UK researchers found that among 5,837 thirteen-year-olds, those from the poorest families were the least likely to have tried liquor.
When the researchers divided the teens into five income groups, those in the lowest bracket were 22 percent less likely than the middle bracket to have had a drink in the past 6 months. They were similarly less likely to admit to binge-drinking.
On the flip side, the study found, the higher a mother’s education level, the less likely her child was to drink.
The results, published in the journal Pediatrics, point to a complex relationship between socioeconomics and teen drinking, the researchers say.
They speculate that teenagers from wealthier families may have easier access to alcohol. But when mothers have more education, they may be more likely to emphasize the importance of a healthy lifestyle to their kids.
Whatever the reasons for the findings, the researchers say they reinforce the fact that all parents should be aware of the problem of early drinking — but maybe particularly so in higher income families.

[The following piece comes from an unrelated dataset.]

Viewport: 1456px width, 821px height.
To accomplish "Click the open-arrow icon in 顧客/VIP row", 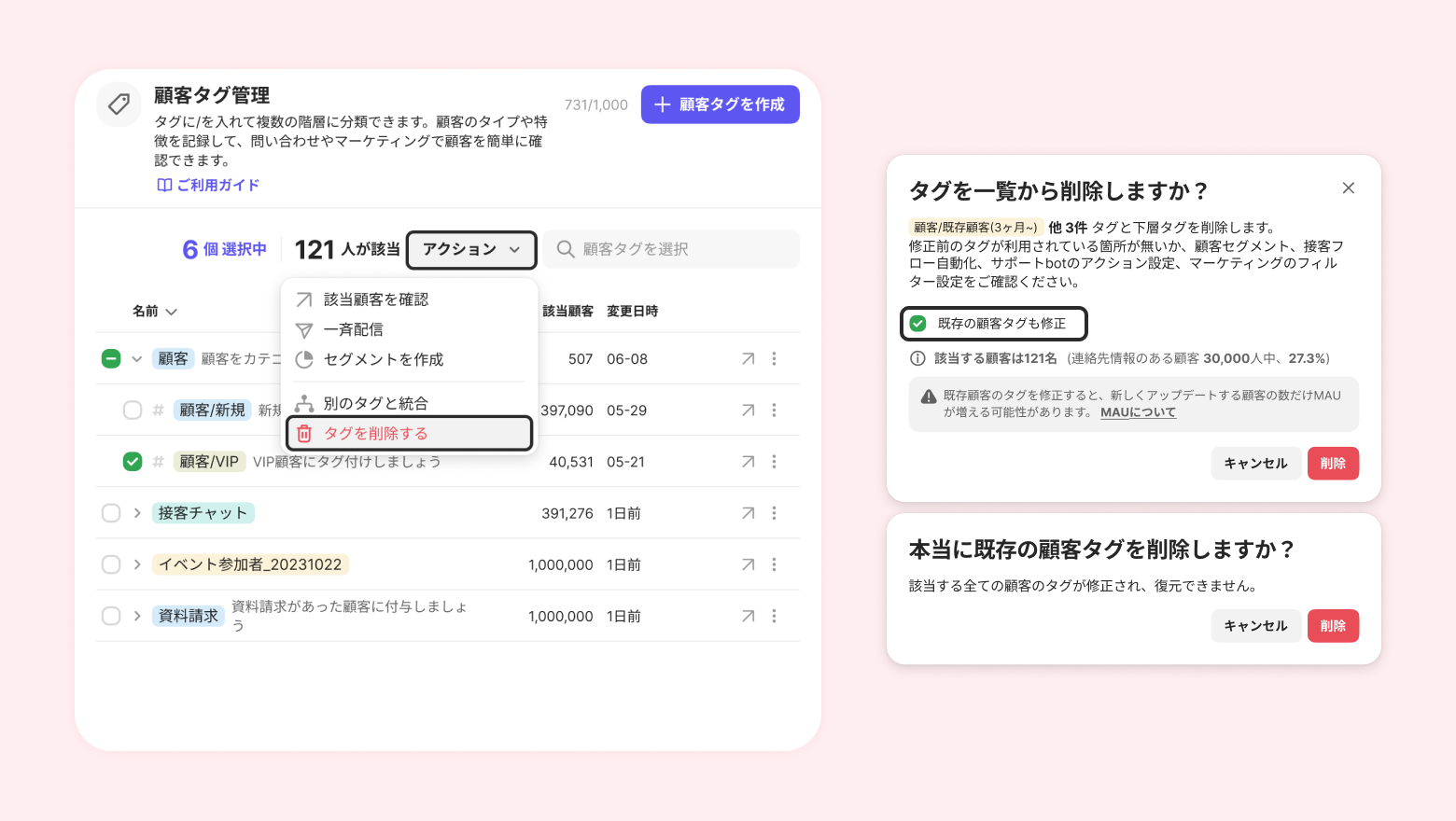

“More advantaged families tend to have healthier behavior” in general, lead author Roberto Melotti, of the University of Bristol, said in an e-mail. “Our results indicate an example where this is not the case.”
At age 13, many kids who drink may get the alcohol from their own house, Melotti noted. So parents may want to make sure any alcohol is locked away, he said.
The findings are based on interviews with 13-year-olds taking part in a larger, long-term health study. Overall, one-quarter said they had ever had alcohol without permission, while one-fifth said they had ever “binged” - consumed three or more drinks in a day.
Overall, kids in the lowest income groups were less likely to report drinking — even when the researchers factored in parents’ occupations and education levels.
Teenagers whose mothers had higher education levels were also somewhat less likely to drink, regardless of income bracket. When mothers had a college degree, kids were 13 percent to 40 percent less likely to have had a drink in the past 6 months, versus their peers whose mothers had less than a high school education.
The findings may sound counterintuitive, since many of the teens from higher income families would also have mothers with higher education levels.
But, Melotti told Reuters Health, each factor had its own effect. (Even in higher income families, for example, a mother’s education level still seemed to sway her child’s odds of drinking.)
The findings were different when it came to smoking, however. The 13-year-olds from lower income families were slightly more likely to admit to ever trying smoking — a pattern that is in line with results of past studies, according to the researchers.
Overall, 16 percent of boys and 22 percent of girls in the UK study admitted to ever smoking.
In a 2009 survey on risky behaviors by the U.S. Centers for Disease Control and Prevention, 10 percent of American high school students admitted to having tried smoking a cigarette before age 13. Among 8th graders, between 30 and 60 percent (depending on the state) said they had had “more than a few sips” of alcohol.
Figuring out which children are most likely to drink and smoke at a very early age is important, according to Melotti, because the earlier the start, the greater the risk of lasting problems.
“Drinking at an early age,” he said, “has been related to a series of adverse outcomes, including the risk of developing alcohol-use disorders in later life.”